TEXT EXTRACT:
— start —
In addition, Fig. 2, Dr. 5 shows pressurised air (A) emerging from its transfer port (1) then travelling diagonally inbetween the two streams of mixture (M) towards the top of engine's cylinder above its exhaust port.

More specifically, given that streams of mixture (M) directly above transfer port (1) are at BDC moving upwards at the highest velocity existing within the cylinder, it follows the absolute pressure in front of said transfer port (1) must consequently be the lowest pressure within said cylinder.

THE BENEFITS

1. ESCAPE OF MIXTURE ELIMINATED

Fig.3, Drawing 5 depicts an upwardly bowing piston closing the exaust port (2) and thus ending the engine’s csavenging phase.

Here, volume (19) of air (A) is shown lost inside exhaust port (2) in place of the conventions!, envuronmentally harmful escape of mixture (M) 2. CHARGE STRATIFICATION

Fig. 3, Drawing 5 also illustrates a volume of turbulent air (20) remaining underneath a volume of mixture (21) at the end of engine’s scavenging phase - thus allowing an efficiently combustible “stratified charge” to form itself within the cylinder.

Here, the efficiency of combustion may further be enhanced by a conventional “squish” occurring when top of the piston reaches the matching botom area (22) of the cylinder head.

3. IMPROVED VOLUMETRIC EFFICIENCY

It is envisaged that once the velocity of upwardly travelling pressurised air (A) - see inflow (A), Fig. 2, Drawing 5 - had been converted into absolute pressure at the end of scavenging phase shown on Fig. 3, Drawing 5, the final absolute pressure within the cylinder shall exceed 1 bar.

This would be due to the fact that this invention's inflow of pressurised air (A) travels diagonally upwards through the cylinder's centrality above the exhaust port and a large part of said air will be inertially retained before reaching said port.

DOWNWARD AIR-INFLOW EMBODIMENT

Whilst Drawings 1- 5 had shown supplementing of the engine's conventional charge with an inflow of pressurised air (a) moving diagonally upwards, this invention may also be performed by an inflow of pressurised air (A) moving downwards.

Fig. 1, Drawing 6 depicts an otherwise conventional piston featuring cavity (23) and deflector (24) - which have the primary function of deflecting this invention's Inflow of pressurised air (A) upwards into the cylinder's central volume.

In addition, cavity (23) and deflector (24) shall largely constitute the cylinder's combustion chamber.

USING AIRCRAFT PROPELLER (#5)

Whilst Drawing 2 had shown aircraft's “tractor propeller” generating this invention's flow of pressurised air (A), Drawing 7 illustrates a “pusher propeller” being used for the same purpose.

Drawing 7 shows the propeller (25) intermitently forcing air (A’) into air-scoop (26), with said air (A) then travelling through conduit (27) into air-box (28)
— end —
DIRECTIVES:
(1) In the engine scavenging text, what do cavity (23) and deflector (24) largely constitute?
(2) Write the next part of the engine scavenging text, picking up after its final sentence.

INFORMATION SUPPLIED:
— start —
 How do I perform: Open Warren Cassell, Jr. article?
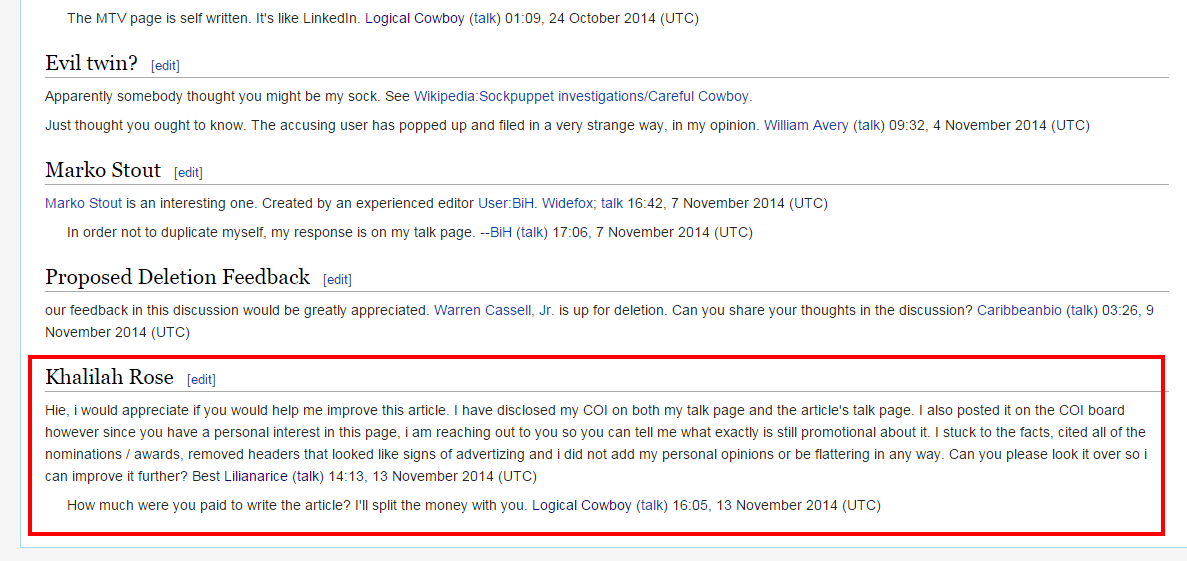click(x=494, y=310)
— end —
RESPONSE LIST:
(1) The cylinder's combustion chamber.

(2)
The function of air-box (28) is identical to air-box (7) shown on Drawing 2 - namely, it is to remove rain-water (13) and dust from the inflow of pressurised air (A).

After exiting air-box (28), pressurised air (A) flows via pair of conduits (29) and flanges (30) into the respective cylinders of an inline two-cylinder engine - with each cylinder featuring its own carburettor / air cleaner unit PLEASE NOTE: For brevity, the description of Drawing 7 doesn't refer to mechanical links between the rearward-facing boom (F) and the aircraft's engine, or presence of a gearbox, etc... etc...

SCAVENGING PHASE AND THE INFLOW

OF PRESSURISED AIR (A)

Drawing 8 illustrates this invention being performed in a manner that is very similar to that already described in context of Drawings 1 to 5.

However, the conduit of pressurised air (A) at transfer port (1) - that was earlier pointing largely upwards, is in the presently described embodiment pointing largely downwards and sideways.

Fig 2, Drawing 8 illustrates the engine's scavenging phase at BDC. Here, the inflow of pressurised air (A) enters piston's cavity (23) sideways - to be deflected upwards into the cylinder's central volume by said piston's deflecter (24).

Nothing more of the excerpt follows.